Sul finire del 1967 ne nasce una mostra, curata da Hendel Teicher, con più di cento fotografie: “Ugo Mulas: New York – The New Art Scene”. Un libro che ho sempre desiderato avere nella mia biblioteca. Il titolo rimanda proprio la stessa cosa che dicevo più sopra: Manhattan diventa il palcoscenico, la scena, dove si muovono gli artisti che ci raccontano in maniera esemplare quel mondo che ha così cambiato, non so ancora se in meglio o in peggio, il modo di concepire l’arte in tutte le sue forme.

E torniamo alle domande; a una Mulas risponde per davvero, sul tipo di pellicola che usa: “Il B/N mi interessa di più per una ragione molto elementare, il colore sembra più falso proprio perché dal colore ci si aspetta la verità, ma sono i colori che la Kodak prepara nell’emulsione, il cielo diventa di quel blu che ci è stato messo dalla Kodak (oggi si potrebbe dire quello che invita a metterci il fotoritocco digitale). Col B/N sai già che ti trovi di fronte ad una astrazione, sai già in partenza che fai una cosa che non è naturalistica, perché dai equivalenti neri, bianchi, grigi a quelli che sono poi i colori e quindi questa consapevolezza dell’artificio ti aiuta poi ad accettare il risultato.

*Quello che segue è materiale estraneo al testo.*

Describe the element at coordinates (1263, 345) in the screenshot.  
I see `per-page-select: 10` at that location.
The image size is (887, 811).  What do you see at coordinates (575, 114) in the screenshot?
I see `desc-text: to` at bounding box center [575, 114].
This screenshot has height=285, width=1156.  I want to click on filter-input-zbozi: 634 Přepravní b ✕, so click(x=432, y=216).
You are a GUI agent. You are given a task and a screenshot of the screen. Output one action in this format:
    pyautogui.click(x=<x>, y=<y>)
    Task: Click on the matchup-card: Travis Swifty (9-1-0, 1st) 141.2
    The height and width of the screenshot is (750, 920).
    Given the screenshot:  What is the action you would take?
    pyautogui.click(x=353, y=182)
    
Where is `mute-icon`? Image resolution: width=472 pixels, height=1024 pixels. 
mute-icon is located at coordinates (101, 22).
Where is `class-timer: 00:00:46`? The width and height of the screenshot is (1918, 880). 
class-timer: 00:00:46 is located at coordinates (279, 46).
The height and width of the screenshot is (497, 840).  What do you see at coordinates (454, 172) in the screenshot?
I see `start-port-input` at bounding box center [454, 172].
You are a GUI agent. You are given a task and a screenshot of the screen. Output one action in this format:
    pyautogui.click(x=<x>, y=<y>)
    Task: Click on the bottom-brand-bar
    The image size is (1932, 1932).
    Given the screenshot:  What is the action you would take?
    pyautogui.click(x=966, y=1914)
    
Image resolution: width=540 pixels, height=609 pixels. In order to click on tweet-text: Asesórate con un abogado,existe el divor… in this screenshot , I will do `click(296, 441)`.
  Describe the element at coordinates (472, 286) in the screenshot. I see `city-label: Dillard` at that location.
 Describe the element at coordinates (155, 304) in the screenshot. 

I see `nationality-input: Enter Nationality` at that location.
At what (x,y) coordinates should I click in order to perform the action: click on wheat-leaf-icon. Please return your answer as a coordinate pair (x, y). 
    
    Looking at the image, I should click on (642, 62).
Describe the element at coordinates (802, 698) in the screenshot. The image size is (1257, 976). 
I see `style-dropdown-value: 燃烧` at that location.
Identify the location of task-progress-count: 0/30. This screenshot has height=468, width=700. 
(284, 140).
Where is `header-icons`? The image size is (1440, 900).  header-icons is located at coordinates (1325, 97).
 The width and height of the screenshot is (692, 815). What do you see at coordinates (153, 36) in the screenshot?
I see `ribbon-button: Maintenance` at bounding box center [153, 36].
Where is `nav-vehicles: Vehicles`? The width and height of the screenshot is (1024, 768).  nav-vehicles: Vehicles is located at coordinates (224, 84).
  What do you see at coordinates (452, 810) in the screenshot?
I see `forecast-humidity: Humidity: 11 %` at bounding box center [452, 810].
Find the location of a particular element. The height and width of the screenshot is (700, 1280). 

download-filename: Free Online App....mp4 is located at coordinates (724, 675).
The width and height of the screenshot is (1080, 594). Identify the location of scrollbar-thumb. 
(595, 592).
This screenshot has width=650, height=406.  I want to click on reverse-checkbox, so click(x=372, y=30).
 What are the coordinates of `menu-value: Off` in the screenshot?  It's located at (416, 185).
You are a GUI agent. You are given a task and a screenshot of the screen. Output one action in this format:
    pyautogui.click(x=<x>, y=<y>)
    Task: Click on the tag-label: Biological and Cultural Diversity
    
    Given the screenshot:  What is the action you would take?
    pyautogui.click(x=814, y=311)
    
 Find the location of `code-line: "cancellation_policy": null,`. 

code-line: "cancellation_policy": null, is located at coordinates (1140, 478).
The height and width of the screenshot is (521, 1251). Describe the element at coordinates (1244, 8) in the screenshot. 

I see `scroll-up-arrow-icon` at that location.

Col B/N il discorso è più ideologico, mentale, il B/N è più un mezzo, un mezzo per fare un discorso, mentre il colore diventa fine a se stesso”. Una volta fecero una domanda simile a Olivo Barbieri, che rispose: “Io fotografo a colori perché il mondo è a colori!”. Mi venne voglia di affermare che avrebbe, allora, dovuto fare dei film visto che il mondo è sì a colori, ma anche in movimento. Quelle domande a cui invece faccio fatica a rispondere sono quelle che mi pongo tutte le volte che guardo le 14 immagini che stanno sotto il nome di “Verifiche”. Mulas le iniziò quando i medici gli diedero un paio di anni di vita. Lui venne a mancare nel 1973, ma quel lascito testamentario sta ancora lì ad interrogare. E non solo me.